- [Data for analysis]

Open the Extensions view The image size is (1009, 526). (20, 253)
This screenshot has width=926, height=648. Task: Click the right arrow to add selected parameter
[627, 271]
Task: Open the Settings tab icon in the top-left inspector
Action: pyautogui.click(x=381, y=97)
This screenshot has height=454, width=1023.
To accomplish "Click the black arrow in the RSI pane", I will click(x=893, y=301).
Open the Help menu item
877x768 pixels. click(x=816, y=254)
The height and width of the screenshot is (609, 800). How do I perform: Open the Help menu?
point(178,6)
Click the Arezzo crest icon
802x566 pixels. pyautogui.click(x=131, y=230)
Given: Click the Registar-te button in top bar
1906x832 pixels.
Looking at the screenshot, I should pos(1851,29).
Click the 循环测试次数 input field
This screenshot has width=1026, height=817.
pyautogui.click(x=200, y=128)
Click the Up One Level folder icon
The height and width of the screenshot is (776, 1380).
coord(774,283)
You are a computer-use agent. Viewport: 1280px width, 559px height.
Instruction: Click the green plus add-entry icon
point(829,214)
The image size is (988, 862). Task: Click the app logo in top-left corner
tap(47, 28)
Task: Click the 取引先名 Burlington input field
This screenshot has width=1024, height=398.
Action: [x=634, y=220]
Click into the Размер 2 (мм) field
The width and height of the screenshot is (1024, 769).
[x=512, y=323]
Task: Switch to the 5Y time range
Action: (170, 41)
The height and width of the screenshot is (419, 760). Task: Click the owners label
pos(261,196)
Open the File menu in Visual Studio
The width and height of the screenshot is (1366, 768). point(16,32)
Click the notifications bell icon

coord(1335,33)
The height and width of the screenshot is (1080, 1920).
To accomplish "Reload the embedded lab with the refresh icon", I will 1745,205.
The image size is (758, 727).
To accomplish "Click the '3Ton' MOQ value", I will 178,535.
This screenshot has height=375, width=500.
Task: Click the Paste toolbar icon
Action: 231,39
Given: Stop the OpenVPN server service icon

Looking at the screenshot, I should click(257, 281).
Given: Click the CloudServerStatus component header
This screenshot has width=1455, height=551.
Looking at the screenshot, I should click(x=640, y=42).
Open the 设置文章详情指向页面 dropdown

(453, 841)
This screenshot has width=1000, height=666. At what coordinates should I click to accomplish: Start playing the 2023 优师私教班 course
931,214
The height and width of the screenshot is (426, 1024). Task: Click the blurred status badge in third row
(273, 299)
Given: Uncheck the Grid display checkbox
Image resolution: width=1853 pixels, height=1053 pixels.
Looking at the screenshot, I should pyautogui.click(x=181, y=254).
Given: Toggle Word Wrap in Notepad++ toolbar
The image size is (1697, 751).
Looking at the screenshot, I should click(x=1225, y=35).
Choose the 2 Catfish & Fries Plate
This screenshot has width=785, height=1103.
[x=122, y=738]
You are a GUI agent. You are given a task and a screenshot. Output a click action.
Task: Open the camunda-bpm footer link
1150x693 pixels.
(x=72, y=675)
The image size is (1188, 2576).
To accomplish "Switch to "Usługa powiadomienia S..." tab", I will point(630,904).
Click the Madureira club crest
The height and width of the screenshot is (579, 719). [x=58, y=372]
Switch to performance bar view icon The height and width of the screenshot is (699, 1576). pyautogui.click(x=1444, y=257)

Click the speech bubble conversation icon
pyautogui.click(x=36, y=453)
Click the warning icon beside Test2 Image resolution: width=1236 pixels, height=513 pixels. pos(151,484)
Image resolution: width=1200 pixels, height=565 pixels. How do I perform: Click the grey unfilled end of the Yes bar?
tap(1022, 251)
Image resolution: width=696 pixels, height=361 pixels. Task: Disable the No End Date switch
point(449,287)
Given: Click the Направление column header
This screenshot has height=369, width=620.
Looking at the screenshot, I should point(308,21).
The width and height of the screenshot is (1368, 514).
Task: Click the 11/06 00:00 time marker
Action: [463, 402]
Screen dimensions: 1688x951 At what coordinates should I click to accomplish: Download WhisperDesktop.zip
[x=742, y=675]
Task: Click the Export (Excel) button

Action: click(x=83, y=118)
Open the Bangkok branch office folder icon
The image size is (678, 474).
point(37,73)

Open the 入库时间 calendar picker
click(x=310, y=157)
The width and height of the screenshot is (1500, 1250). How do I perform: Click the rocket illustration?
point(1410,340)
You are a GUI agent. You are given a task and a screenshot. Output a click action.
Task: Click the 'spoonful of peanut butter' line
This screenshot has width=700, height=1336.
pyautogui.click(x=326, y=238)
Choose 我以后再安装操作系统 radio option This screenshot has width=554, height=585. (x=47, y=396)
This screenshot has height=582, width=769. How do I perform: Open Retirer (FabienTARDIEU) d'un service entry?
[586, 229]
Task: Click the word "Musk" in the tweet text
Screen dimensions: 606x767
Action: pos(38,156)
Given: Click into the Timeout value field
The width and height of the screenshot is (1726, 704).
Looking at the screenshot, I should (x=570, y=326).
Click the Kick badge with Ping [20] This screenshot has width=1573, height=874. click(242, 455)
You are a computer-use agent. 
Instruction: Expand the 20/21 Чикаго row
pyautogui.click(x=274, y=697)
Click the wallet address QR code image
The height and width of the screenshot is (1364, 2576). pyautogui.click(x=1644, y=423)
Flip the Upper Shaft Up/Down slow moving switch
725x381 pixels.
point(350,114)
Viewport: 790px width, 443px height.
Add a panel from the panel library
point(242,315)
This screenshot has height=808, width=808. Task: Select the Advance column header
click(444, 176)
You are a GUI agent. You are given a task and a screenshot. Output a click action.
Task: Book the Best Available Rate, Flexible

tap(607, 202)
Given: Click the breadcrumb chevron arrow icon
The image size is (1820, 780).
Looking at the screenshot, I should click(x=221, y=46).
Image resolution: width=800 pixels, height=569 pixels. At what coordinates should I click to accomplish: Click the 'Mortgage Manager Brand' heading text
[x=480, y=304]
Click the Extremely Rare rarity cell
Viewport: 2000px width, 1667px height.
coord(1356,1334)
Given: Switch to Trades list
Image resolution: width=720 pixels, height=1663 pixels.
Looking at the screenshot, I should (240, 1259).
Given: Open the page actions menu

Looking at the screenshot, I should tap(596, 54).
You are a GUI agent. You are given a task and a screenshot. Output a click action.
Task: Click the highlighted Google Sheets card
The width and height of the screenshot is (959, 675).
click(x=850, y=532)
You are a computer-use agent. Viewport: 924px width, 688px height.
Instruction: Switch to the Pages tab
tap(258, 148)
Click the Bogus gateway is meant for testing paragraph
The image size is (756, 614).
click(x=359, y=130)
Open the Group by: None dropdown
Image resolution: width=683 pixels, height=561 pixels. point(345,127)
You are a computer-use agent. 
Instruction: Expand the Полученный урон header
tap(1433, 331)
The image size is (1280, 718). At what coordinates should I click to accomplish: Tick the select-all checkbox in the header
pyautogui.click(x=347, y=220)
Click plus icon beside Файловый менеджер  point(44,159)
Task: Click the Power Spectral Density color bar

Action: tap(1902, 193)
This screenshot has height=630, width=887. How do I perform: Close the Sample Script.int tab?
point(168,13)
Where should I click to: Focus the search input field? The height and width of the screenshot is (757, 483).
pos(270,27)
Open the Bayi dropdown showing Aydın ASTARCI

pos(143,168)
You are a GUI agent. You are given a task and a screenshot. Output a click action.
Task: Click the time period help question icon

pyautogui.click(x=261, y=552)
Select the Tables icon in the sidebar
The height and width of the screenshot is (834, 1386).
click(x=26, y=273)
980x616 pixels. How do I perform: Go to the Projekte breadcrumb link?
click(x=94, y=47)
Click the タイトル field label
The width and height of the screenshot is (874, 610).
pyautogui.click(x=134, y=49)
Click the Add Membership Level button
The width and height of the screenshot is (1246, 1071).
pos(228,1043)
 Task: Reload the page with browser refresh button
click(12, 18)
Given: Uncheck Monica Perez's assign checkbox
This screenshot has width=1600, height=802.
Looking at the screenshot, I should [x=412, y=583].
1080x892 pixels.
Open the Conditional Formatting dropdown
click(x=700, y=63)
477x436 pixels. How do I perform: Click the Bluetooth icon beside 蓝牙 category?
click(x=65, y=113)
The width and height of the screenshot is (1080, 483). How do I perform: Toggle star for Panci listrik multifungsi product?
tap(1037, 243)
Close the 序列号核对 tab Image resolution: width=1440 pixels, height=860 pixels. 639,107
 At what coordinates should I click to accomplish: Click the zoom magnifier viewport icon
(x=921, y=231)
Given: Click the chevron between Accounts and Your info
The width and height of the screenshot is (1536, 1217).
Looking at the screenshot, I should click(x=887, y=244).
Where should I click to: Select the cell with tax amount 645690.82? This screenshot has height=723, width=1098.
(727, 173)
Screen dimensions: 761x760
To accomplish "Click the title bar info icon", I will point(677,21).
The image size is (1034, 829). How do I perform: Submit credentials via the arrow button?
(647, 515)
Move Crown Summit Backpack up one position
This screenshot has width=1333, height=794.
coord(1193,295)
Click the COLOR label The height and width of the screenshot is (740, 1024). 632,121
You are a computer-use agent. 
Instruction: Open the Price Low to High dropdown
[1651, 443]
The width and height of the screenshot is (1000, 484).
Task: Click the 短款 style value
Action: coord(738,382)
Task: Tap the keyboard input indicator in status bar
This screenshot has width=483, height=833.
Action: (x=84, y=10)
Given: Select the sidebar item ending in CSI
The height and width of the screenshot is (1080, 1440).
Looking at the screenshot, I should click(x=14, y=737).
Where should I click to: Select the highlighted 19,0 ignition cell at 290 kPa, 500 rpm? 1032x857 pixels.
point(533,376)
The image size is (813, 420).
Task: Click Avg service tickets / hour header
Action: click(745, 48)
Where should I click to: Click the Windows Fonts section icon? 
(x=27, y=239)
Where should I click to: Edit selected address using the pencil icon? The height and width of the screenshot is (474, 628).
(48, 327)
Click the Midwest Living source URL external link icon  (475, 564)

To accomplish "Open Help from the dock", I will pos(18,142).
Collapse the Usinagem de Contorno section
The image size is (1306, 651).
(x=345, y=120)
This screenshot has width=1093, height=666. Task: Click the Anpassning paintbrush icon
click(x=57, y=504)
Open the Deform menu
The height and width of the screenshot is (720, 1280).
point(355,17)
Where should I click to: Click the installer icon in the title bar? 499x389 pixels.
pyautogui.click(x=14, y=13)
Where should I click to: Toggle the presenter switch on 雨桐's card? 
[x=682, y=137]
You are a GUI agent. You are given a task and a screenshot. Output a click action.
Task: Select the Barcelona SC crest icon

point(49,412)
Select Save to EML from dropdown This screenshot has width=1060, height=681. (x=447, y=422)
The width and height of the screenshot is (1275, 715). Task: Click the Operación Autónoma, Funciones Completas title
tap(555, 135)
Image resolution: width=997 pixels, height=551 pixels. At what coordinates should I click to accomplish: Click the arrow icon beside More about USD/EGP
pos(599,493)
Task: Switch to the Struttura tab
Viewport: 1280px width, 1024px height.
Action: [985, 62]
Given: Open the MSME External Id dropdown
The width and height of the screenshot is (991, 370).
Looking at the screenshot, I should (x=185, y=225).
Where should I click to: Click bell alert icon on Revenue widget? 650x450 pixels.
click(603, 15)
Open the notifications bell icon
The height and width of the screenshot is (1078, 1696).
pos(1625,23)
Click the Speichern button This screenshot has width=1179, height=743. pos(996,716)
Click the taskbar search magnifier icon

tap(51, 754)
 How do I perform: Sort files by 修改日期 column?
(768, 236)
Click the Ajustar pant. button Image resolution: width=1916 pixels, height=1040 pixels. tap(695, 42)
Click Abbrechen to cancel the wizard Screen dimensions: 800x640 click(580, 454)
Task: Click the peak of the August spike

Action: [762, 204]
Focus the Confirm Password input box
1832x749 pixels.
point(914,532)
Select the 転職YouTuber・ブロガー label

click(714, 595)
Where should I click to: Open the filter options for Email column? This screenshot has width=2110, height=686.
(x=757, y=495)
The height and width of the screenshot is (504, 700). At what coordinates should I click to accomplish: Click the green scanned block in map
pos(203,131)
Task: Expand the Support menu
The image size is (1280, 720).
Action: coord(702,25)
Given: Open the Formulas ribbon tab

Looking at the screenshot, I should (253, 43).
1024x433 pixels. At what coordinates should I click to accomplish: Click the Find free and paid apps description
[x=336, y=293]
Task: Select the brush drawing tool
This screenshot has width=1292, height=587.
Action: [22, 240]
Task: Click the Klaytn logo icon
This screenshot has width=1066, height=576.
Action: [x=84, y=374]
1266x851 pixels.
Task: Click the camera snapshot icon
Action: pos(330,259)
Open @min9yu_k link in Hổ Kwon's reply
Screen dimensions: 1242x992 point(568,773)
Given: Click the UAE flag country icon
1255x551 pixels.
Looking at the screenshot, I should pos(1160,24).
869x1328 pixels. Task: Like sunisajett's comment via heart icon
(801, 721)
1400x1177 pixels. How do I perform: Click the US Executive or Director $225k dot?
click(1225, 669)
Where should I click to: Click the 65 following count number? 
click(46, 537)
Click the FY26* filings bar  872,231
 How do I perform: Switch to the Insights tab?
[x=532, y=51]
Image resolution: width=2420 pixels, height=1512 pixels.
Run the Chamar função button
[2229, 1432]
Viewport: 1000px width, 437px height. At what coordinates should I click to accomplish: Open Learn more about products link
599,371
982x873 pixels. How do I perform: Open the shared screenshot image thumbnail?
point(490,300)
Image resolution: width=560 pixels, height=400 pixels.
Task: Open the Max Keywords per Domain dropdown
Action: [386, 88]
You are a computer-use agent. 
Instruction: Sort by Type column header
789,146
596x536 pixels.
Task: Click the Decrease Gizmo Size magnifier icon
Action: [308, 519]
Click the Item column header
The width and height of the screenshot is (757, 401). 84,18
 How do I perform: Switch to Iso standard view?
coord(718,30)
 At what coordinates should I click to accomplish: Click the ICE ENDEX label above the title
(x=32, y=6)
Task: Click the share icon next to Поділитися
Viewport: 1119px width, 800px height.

- [Problem requirements] In the entries above, find lines with "Uncheck" and copy each.

- [The answer]
Given: Uncheck the Grid display checkbox
Given: Uncheck Monica Perez's assign checkbox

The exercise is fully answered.